Was passiert wenn man ein 4 jähriges Kind mit einem Marshmallow allein lässt? Die Lebenszeit des Marshmallows ist wahrscheinlich relativ kurz. Wenn man den Kindern beim Rausgehen allerdings sagt, dass sie den Marshmallow ruhig gleich essen können, aber wenn sie warten würden bis man zurück kommt, würden sie zur Belohnung noch einen zweiten bekommen – dann spielen sich wahre Dramen ab. In der Psychologie nennt man das Impulskontrolle oder Gratifikationsaufschub. Die gleichen Kinder wurden nach 18 Jahren übrigens wieder besucht – und was hat man da rausgefunden? Die “Impulskontrolllierer” hatten es in den schulischen Leistungen weiter gebracht (sehr abgekürzte Ergebnisdarstellung).

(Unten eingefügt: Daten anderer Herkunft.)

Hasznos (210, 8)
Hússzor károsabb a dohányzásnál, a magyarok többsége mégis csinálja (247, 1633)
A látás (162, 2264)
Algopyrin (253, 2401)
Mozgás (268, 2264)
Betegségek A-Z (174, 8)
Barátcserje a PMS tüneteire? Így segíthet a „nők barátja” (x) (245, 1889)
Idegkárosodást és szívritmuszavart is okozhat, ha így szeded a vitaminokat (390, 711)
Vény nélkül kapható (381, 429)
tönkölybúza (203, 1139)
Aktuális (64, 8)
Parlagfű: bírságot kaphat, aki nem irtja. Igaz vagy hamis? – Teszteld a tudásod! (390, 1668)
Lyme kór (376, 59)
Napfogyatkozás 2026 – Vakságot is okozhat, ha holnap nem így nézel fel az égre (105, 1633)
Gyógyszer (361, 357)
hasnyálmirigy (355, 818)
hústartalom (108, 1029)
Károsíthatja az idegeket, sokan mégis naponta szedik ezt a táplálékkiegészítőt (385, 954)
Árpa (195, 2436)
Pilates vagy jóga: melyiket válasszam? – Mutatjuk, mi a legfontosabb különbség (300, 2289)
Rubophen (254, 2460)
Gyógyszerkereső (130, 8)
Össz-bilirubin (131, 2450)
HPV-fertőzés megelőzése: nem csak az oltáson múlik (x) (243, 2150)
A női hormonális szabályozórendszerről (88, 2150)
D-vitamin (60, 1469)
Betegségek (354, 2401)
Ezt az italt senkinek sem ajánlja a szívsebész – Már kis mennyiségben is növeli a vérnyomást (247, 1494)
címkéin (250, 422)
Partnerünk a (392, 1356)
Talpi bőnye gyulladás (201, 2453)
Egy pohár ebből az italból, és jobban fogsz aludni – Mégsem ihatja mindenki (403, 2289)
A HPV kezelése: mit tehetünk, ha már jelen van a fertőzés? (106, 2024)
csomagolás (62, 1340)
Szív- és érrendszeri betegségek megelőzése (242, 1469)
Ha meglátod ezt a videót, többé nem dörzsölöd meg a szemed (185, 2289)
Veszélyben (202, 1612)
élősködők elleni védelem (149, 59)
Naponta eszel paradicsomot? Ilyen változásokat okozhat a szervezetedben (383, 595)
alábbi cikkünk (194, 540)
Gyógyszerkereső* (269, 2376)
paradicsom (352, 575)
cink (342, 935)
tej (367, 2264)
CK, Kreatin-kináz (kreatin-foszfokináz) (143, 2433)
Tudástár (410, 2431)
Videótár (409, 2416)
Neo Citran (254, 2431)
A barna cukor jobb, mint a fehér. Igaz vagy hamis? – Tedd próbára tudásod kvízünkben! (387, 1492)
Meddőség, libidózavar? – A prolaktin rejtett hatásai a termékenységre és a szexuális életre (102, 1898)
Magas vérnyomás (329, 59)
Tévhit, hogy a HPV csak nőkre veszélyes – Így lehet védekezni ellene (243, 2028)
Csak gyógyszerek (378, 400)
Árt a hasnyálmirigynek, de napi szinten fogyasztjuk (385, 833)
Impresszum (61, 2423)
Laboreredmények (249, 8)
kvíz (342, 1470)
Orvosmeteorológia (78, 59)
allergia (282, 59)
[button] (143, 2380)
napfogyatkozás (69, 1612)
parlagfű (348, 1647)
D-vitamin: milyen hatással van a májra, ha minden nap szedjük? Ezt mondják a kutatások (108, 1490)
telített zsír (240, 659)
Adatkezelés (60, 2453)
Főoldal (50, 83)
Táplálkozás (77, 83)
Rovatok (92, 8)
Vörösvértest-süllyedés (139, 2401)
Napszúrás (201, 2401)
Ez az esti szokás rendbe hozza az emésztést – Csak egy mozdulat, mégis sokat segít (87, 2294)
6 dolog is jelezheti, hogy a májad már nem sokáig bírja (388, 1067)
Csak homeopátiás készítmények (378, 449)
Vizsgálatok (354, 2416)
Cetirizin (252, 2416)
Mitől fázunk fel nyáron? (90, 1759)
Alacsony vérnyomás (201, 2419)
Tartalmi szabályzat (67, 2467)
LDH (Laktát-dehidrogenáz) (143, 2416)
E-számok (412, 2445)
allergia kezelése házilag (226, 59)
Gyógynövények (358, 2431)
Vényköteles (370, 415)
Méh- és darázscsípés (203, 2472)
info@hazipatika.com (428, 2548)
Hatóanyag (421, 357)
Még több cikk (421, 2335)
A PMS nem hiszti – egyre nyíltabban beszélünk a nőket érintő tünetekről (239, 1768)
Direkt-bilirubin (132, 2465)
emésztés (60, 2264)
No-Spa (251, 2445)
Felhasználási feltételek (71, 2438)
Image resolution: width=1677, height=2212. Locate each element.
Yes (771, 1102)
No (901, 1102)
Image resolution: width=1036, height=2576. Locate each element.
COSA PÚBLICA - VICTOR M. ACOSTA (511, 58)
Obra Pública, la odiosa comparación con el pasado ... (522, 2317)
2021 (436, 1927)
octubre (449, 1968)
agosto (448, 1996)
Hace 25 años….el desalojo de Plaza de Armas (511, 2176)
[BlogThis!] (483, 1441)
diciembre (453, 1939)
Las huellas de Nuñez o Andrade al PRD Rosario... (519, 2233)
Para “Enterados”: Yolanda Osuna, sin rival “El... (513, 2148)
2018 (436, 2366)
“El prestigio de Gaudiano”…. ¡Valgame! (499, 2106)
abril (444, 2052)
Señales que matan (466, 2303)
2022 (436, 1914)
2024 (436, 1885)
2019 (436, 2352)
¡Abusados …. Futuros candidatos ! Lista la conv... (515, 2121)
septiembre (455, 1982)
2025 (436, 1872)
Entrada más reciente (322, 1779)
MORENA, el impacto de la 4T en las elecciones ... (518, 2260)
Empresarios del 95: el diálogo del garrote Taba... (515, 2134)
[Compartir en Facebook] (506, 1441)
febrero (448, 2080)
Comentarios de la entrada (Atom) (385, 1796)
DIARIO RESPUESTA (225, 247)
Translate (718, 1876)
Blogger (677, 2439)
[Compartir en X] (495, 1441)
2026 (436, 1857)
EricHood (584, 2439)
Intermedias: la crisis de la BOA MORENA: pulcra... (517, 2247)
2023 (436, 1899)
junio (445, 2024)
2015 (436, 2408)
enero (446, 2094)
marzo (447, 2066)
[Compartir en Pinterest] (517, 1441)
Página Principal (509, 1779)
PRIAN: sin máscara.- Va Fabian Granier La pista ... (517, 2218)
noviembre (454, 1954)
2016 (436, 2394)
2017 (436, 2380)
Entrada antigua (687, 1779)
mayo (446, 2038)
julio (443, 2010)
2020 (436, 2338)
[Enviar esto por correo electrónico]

Als Verkäufer dürfen wir nicht sofort eine Lösung präsentieren
Auch wir Verkäufer sitzen in einem Verkaufsgespräch im übertragenen Sinne vor einem riesigen Marshmallow. Und die Versuchung gleich reinzubeissen ist sehr gross. Ich meine damit die Versuchung zu früh im Gespräch “unsere” Lösung zu präsentieren. Eine Präsentation entfaltet ihre Wirkung aber nur nach einer guten Bedarfsanalyse. Ich muss wissen an welchem Punkt im Kaufprozess mein Kunde sich gerade befindet. Hat er schon konkret Kaufkriterien und ist vielleicht dabei konkrete Angebote zu vergleichen, oder steht er noch ganz an Anfang seiner Informationsbeschaffung? Welche WÜZIs (Wünsche und Ziele) verfolgt er mit der Kaufentscheidung? Gibt es Fakten oder Hintergrundinformationen die er als Käufer nicht beachtet hat, und die seine Kaufkritereien beeinflussen? All das muss vorher geklärt sein – dann kann eine Lösungspräsentation ihre volle Wirkung entfalten.
Aber zugegeben, es ist immer wieder eine Herausforderung die Lösung aufzuschieben – weil wir ja genau wissen was der Kunde braucht ;-) Aber wer den zweiten Marshmallow (Abschluss) haben will muss sich halt unter Kontrolle haben.